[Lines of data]
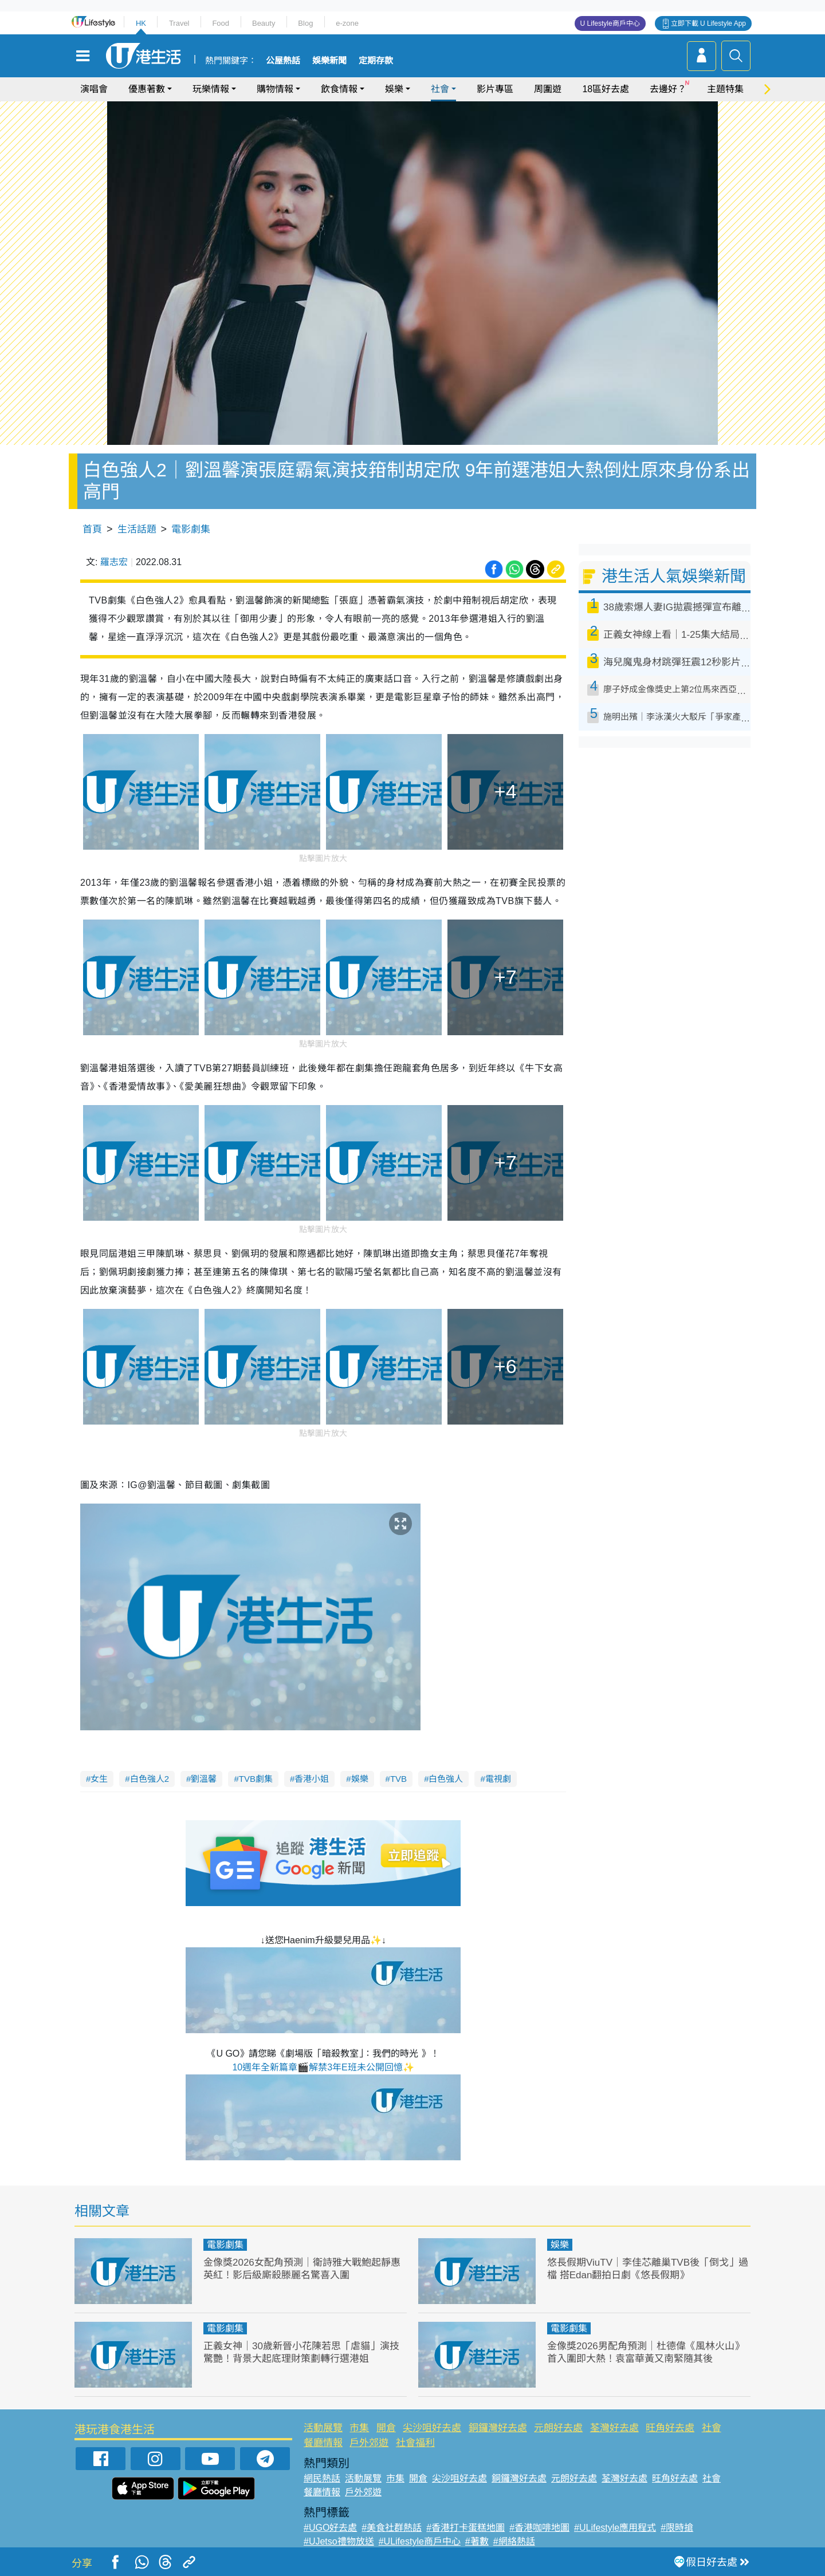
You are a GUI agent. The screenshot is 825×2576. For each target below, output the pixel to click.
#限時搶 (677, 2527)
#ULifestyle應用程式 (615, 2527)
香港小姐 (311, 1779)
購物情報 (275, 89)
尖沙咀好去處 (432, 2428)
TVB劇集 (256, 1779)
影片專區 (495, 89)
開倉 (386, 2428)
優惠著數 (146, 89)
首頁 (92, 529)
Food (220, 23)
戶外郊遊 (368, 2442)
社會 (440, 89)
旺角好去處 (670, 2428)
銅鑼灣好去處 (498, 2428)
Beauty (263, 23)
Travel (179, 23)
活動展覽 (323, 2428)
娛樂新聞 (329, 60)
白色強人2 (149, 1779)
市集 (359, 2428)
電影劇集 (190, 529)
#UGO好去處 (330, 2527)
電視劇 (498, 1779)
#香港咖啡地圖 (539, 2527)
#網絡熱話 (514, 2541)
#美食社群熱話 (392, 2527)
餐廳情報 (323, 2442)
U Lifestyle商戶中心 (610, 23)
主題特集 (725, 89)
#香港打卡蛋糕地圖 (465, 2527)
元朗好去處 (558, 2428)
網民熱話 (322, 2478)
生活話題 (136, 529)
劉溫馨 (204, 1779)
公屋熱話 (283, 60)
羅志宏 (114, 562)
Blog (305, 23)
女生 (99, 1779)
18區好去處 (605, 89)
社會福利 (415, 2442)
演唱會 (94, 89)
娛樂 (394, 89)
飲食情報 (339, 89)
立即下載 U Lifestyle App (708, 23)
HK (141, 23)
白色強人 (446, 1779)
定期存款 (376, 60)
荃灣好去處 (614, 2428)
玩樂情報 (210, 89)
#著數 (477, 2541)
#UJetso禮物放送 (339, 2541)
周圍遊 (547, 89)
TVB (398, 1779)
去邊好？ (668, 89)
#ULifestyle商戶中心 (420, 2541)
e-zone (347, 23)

==

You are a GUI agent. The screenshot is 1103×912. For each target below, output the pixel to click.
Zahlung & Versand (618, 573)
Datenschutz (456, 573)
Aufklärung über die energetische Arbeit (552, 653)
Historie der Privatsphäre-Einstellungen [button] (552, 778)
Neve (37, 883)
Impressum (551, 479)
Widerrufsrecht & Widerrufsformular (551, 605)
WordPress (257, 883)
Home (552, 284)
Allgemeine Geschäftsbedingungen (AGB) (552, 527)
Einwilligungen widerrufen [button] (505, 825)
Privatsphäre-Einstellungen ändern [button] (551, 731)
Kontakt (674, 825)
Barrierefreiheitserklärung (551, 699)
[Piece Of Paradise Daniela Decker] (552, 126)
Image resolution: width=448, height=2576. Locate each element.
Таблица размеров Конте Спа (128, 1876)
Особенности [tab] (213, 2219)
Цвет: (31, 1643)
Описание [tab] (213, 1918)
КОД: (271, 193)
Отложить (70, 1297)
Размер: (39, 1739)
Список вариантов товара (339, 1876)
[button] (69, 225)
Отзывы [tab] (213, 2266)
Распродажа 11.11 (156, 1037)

* What you need to do:
Rewrite the records beginning at the line that has "白色強人 (446, 1779)" and stopping after the line that has "e-zone (347, 23)", putting "活期存款" in place of "定期存款" and keeping everything else the same.

* Expected output:
白色強人 (446, 1779)
活期存款 (376, 60)
荃灣好去處 (614, 2428)
玩樂情報 (210, 89)
#著數 (477, 2541)
#UJetso禮物放送 (339, 2541)
周圍遊 (547, 89)
TVB (398, 1779)
去邊好？ (668, 89)
#ULifestyle商戶中心 (420, 2541)
e-zone (347, 23)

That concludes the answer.